Bevvie era agredida pelo seu pai e, ao casar, o marido fazia o mesmo. Uma das coisas que mais chamou muito minha atenção foi a amiga de Bevvie: uma feminista que lucrou com um divórcio e fazia propagandas em favor da libertação da mulher de esteriótipos machistas. Porém, não é isso que chamou minha atenção. Essa amiga, Kay McCall, aconselhava Bevvie a largar o marido, Tom. Os discursos de "como você pode viver com esse homem", "chute a bunda dele", "reaja!" etc eram os mais dirigidos à vítima; mas, de repente, tudo mudou. Quando Beverly recebeu a ligação de Mike, ela deixa Tom para trás - depois da violência habitual, mas, desta vez, contra Tom. A fugitiva corre para a amiga, pedindo dinheiro emprestado para voltar ao Maine etc e tal. Em tudo, Kay ajuda. Mas uma coisa a feminista não contava: Tom foi atrás dela.

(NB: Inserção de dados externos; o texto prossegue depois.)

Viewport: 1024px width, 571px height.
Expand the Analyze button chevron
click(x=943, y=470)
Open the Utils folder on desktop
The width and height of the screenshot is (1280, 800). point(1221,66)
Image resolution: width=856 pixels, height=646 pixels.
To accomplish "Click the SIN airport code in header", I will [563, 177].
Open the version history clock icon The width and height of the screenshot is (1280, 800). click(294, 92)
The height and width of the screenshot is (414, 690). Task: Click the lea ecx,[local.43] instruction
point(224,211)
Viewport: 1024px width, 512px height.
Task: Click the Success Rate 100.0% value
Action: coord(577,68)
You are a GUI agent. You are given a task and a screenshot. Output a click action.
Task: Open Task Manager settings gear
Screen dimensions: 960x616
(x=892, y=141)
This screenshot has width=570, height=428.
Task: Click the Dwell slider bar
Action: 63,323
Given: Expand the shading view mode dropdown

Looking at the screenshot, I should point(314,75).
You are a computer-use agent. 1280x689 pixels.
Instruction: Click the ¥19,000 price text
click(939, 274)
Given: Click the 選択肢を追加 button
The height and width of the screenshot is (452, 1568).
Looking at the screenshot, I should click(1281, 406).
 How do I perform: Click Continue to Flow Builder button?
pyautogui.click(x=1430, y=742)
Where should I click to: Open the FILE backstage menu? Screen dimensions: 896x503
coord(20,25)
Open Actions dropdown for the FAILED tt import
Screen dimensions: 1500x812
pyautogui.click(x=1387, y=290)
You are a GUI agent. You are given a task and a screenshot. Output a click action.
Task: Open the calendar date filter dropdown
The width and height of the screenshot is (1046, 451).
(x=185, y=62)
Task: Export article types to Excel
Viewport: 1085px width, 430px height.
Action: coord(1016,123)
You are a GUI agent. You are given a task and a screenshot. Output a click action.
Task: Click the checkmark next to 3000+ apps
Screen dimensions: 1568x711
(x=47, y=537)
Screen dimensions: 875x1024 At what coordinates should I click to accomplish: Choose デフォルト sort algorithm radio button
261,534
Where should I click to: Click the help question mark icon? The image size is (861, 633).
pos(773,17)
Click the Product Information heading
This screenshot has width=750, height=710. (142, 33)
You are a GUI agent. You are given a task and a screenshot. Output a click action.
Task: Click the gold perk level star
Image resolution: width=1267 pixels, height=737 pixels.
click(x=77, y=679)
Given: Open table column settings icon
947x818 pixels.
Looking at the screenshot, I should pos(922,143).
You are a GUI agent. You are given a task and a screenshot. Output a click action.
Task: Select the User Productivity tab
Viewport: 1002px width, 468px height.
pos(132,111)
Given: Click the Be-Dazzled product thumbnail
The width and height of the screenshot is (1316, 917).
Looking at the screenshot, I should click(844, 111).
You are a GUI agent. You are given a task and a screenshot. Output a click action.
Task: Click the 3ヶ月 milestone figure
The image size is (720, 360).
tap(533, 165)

Todo o seu feminismo não a salvou. O marido violento de Bevvie lhe aplicou a violência mais forte que eu capaz de utilizar naquele momento e, o resultado, foi que o medo a privou de denunciar o agressor. Sou contra a violência doméstica, mas sou contra, principalmente, as pessoas que pregam "a liberdade" mas não sabem lidar com o psicológico que a vítima sofre.
A união dos amigos é uma junção dos excluídos, eles apelidaram seu grupo como o
Clube do Otários. Bill é gago, Richie é pirado, Eddie é hipocondríado, Ben é gordo, Stan é judeu, Mike é negro, Bevvie sofre violência doméstica. É um grupo de discriminados.
Notas mais pessoais sobre essa leitura:
- personagem preferido: Benjamin Hanscon
- parte preferida: o balão que estoura na biblioteca quando Mike escreve suas anotações (interlúdios)
- capítulo preferido: todos os interlúdios.
- capitulo mais tosco: a cena de sexo para encontrar o caminho para casa (??)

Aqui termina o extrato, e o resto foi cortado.